** READING TEXT **
Search code examples
pythonregexbacktracking

regex catastrophic backtracking ; extracting words starts with capital before the specific word


I'm relatively new to Python world and having trouble with regex.

I'm trying to extract Firm's name before the word 'sale(s)' (or Sale(s)).

I found that Firm's names in my text data are all start with capital letter(and the other parts can be lowercase or uppercase or numbers or '-' or ', for example 'Abc Def' or 'ABC DEF' or just 'ABC' or 'Abc'),

and some of them are taking forms like ('Abc and Def' or 'Abc & Def').

For example,

from the text,

;;;;;PRINCIPAL CUSTOMERS In fiscal 2005, the Company derived approximately 21% ($4,782,852) of its consolidated revenues from continuing operations from direct transactions with Kmart Corporation. Sales of Computer products was good. However, Computer's Parts and Display Segment sale has been decreasing.

I only want to extract 'Computer's Parts and Display Segment'.

So I tried to create a regex

((?:(?:[A-Z]+[a-zA-Z\-0-9\']*\.?\s?(?:and |\& )?)+)+?(?:[S|s]ales?\s))

( 1.[A-Z]+[a-zA-Z-0-9\']*.?\s => this part is to find words start with capital letter and other parts are composed of a-z or A-Z or 0-9 or - or ' or . .

  1. (?:and |\& )? => this part is to match word with and or & )

However, at https://regex101.com/ it calls out catastrophic backtracking and I read some related articles, but still cannot find way to solve this problem.

Could you help me?

Thanks!

** STORED DATA **

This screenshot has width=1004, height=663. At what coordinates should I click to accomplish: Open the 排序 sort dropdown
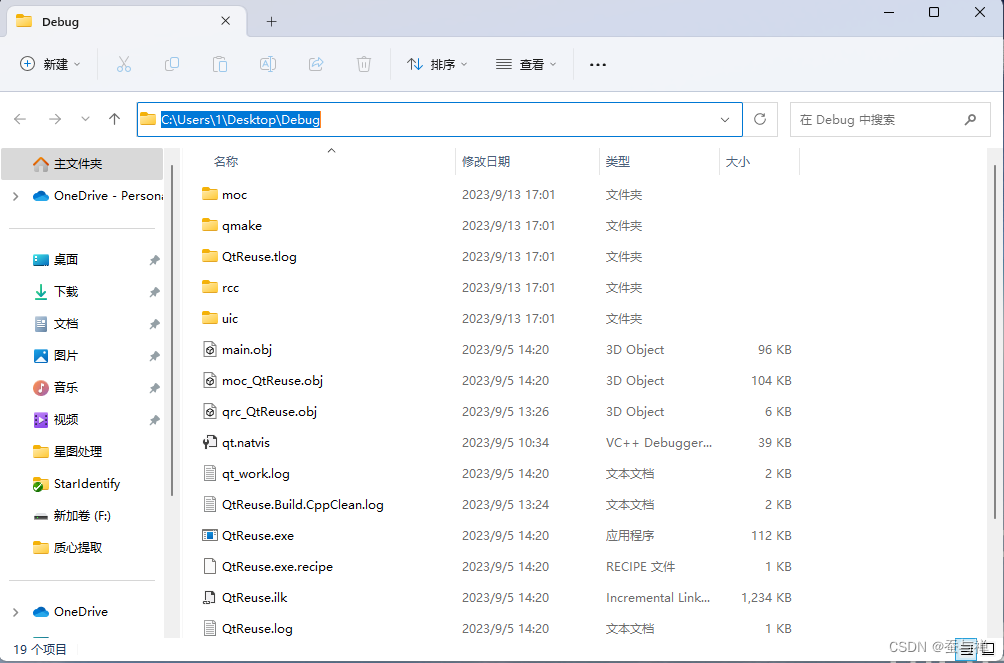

** GIVEN EXERCISE **
Continue the forum thread about catastrophic backtracking in the firm-name regex, starting after its final line.

** SOLVED EXERCISE **
Solution

  • Overview

    Pointing out a few things in your pattern:

    • [a-zA-Z\-0-9\'] You don't need to escape ' here. Also, you can just place - at the start or end of the set and you won't need to escape it.
    • \& The ampersand character doesn't need to be escaped.
    • [S|s] Says to match either S, |, or s, thus you could potentially match |ales. The correct way to write this is [Ss].

    Code

    See regex in use here

    (?:(?:[A-Z][\w'-]*|and) +)+(?=[sS]ales?)
    

    Results

    Input

    ;;;;;PRINCIPAL CUSTOMERS In fiscal 2005, the Company derived approximately 21% ($4,782,852) of its consolidated revenues from continuing operations from direct transactions with Kmart Corporation. Sales of Computer products was good. However, Computer's Parts and Display Segment sale has been decreasing.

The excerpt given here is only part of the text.